→ **WHAT YOU ARE ASKED TO DO**: Copy the entries from the line containing "Click the Immune System Diseases tag" through the line containing "The height and", inclusive, omitting the pictures.

→ **EXERCISE MATERIALS**:

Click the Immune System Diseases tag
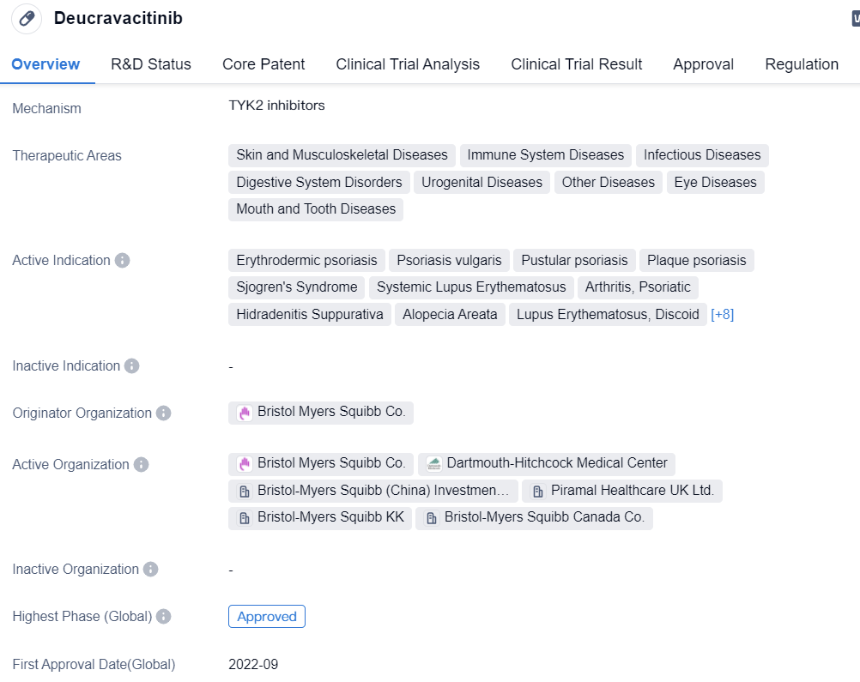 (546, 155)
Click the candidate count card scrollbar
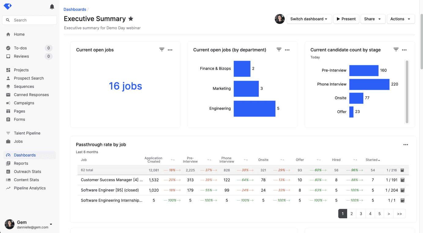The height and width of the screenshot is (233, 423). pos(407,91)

--

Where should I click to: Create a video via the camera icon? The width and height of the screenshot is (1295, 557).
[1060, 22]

→ **COMPLETED EXERCISE**:
Click the Immune System Diseases tag
 (546, 155)
Click the candidate count card scrollbar
The height and width of the screenshot is (233, 423). pos(407,91)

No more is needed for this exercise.